Given text
____________________
Match making between international corporations, and local small and medium-sized businesses (SMEs), is the way Country Director Emmanuel Maillard describes Building Markets.

“We came with a program to help local suppliers integrate into supply chains of international organisations, such as CARE and Médecins Sans Frontières / Doctors Without Borders, trying to understand what international organisations need in terms of procurement and flexibility to source locally. Their key challenge: finding suppliers, and how to engage with suppliers because of gaps that exist.”  

Even though Building Markets is classified as a non-profit (NPO) social enterprise, Emmanuel says it feels more like an enterprise that charges for capacity building programs.

These focused business training programs fill knowledge gaps in areas such as procurement (both how to set up a system and how to be attentive), financial management, sales and marketing, and the value corporate social responsibility (CSR) in company marketing. Coca Cola enrolled in an anti-corruption training program. Courses range from a one-day master class, to several one-hour classes over a one-month period, in Yangon, Mandalay, and Mawlamyine.

Green Pest Management (GPM), a pest control company that uses plant-derived agrochemicals to prevent and control pests, heard about Building Markets through an interviewee. The ownersm Kyaw Swa Tun and his wife Aye Mya Thu later sent their assistant Mya Mon Mon Aung to learn about HR management.

“We started as a family company,” says Aye Mya Thu. “I never had experience running my own company because I used to work in the US, so I was on a management team, not the owner. I had to learn everything as I went.”

Building Markets taught the young company the need for a dedicated HR person, and the importance of accurate record keeping, particularly with regard to their CSR work.

“Before, when somebody asked us for donations, we always helped them, but we didn’t have any records of how much we gave and to whom.”

GPM also recently signed the UN Global Compact after Building Markets held an information session on the initiative.

As Building Markets’ core activity is linking foreign companies with local SMEs, rather than with large and established local companies, training “is with the ambition to help them be more competitive and potentially gain some shares in their own markets.”
____________________
Provided material
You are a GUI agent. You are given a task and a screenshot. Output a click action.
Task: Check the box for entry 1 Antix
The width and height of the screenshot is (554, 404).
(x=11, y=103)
____________________
Set of tasks
1 > From the Building Markets article, write out the passage between "These focused business" and "about HR management.", inclusive.
2 > According to the Building Markets article, which company enrolled in an anti-corruption training program?
3 > Rewrite the paragraph of the Building Markets article that begins "These focused business training programs" as a short list, keeping its main facts.

Solutions for each task
1 >
These focused business training programs fill knowledge gaps in areas such as procurement (both how to set up a system and how to be attentive), financial management, sales and marketing, and the value corporate social responsibility (CSR) in company marketing. Coca Cola enrolled in an anti-corruption training program. Courses range from a one-day master class, to several one-hour classes over a one-month period, in Yangon, Mandalay, and Mawlamyine.

Green Pest Management (GPM), a pest control company that uses plant-derived agrochemicals to prevent and control pests, heard about Building Markets through an interviewee. The ownersm Kyaw Swa Tun and his wife Aye Mya Thu later sent their assistant Mya Mon Mon Aung to learn about HR management.

2 > Coca Cola.

3 >
- Topics: procurement (setting up a system and being attentive), financial management, sales and marketing, and the value of CSR in company marketing
- Coca Cola enrolled in an anti-corruption program
- Formats: from a one-day master class to several one-hour classes over one month
- Locations: Yangon, Mandalay, and Mawlamyine